Blowing the chalk off my hands, I watch as the wind carries it away. Waves crash below and seagulls squawk as they drift in the wind. With the sun shining above and the teal coloured water moving to and fro against the lush greenery below, Pohara captured my attention that day.
Right as you pull up under the cliffs, you know it’s going to be a cruisy day. It doesn’t get much closer than this. Park car. Walk across road. Start climbing.
As with most seaside towns and places, the atmosphere is relaxed and carefree. I’m usually a bit go-go-go but found at Pohara I was in no hurry to start quickly. Maybe it’s that 3 minute walk in?
The base of the climbs are nice and open, and walking along the crowds are also very welcoming. You'll meet people from around the world, everyone in a good mood, happy to be in such a beautiful place.
Limestone isn’t my favorite rock to climb on, with its polished edges and sloping holds, its a hard sport climbers rock type. And that’s certainly not me!
But Pohara is quite nice. Lots of horizontal seams provide good, solid holds and easy route finding. The lower grades are all graded well, with bolts agreeable distances apart.
On one climb, I panicked a little seeing the spacing on the lower section but as I climbed up, good holds gave way to easy climbing leaving me breathing easy again.
There are some climbs with high first bolts so bring a stick clip to make it easier. I didn’t find I needed one, but I was also sticking to lower grades which seemed to be fine.
At higher grades, overhangs are popular and the climbing gets, well, sportier!

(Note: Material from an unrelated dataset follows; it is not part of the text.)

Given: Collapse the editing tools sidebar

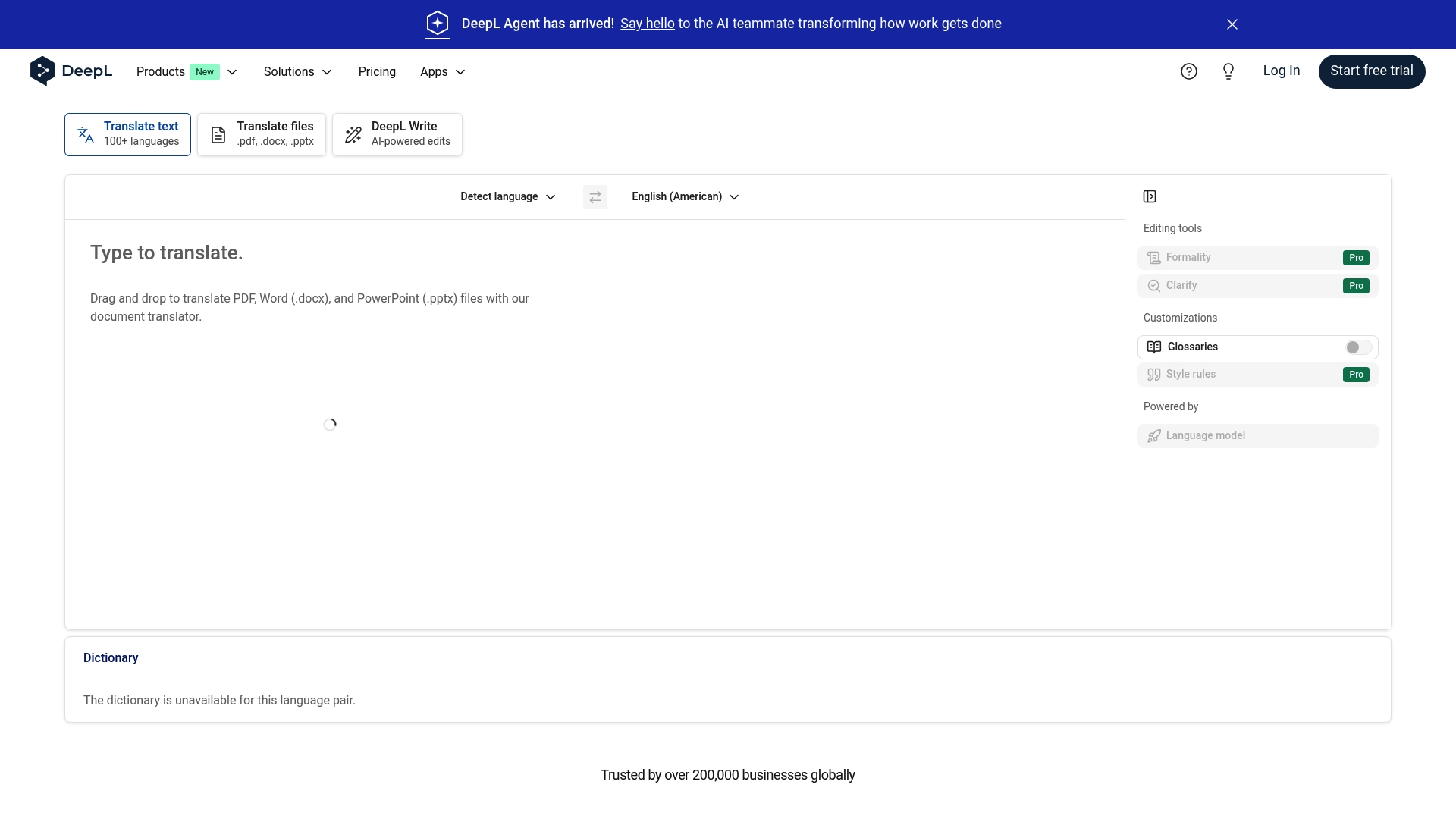Looking at the screenshot, I should click(1149, 196).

While I didn’t try any high graded climbs (as I’m pretty unfit), those climbing 20 (5.10b/6a) or below like me will still have a wealth of stuff to climb!
Doing the classic, ‘Franklin’s Tower’ (16/5.9/5b) and ringing the bell at the top was fantastic and highly recommended. I love little quirky things like this. The crag has its own character and vibe. Stairway to the gods (17) was another awesome one I highly recommend.
Ring the bell at the top!
On all climbs, it’s imperative to stop and look around when at the top. No really. You just have to. The views are incredible!
PLANNING A TRIP AND GETTING THERE
Pohara is very accessible with transport and accommodation options. There are a few lodges and B&B’s which would mean you can walk to all the crags. But my best advice though is to stay at Hangdog Camp outside Takaka. You will meet plenty of climbers willing to go to Pohara with you, its a very friendly place.
From the Hangdog camp, it’s a 10 minute drive to the crags. How good is that!? Not to mention there’s climbing at Hangdog camp with Paynes Ford a mere stone’s throw away. It couldn’t be any better suited for a climbing trip.
Staying in Takaka is also an option. We had the self contained van which meant we were able to make use of free camping areas. If you plan on staying 2 months or more in New Zealand, doing the vanlife thing is a must, especially if you climb!
POHARA ROCK CLIMBING- THE ESSENTIALS
SEASONS: All year round, but summer weather (Nov-Feb) is best.
WHERE TO STAY: Hangdog Camp in Takaka, location HERE.
CRAG AREA CARPARK: HERE.
WALK IN TIME: 3 minutes.
MAIN CLIMBING STYLES: Sport, tiny bit of trad.
CLIMBS TO TRY:
◘ Franklins Tower (16/5.9/5b)
◘ Stairway to the gods (17/5.9/5b)
◘ Dolomiti Dream (18/5.9/5b)
GUIDES: An amazing PDF guide, download HERE or use ClimbNZ.
◘ Some overhangs may still have loose rocks at the top, wear a helmet!
◘ Pohara dries quicker than nearby Paynes Ford (less seepage), and is far quieter, yet still social.
◘ A 60 meter rope is great, but a 50 meter may not make some of the longer climbs.
◘ Some gear can be hired from Hangdog camp. Send them an email or call beforehand to confirm.
I have to say as a lover of mountains over sea, Pohara definitely combines the two together for a fantastic seaside climbing experience. There’s nowhere else quite like it!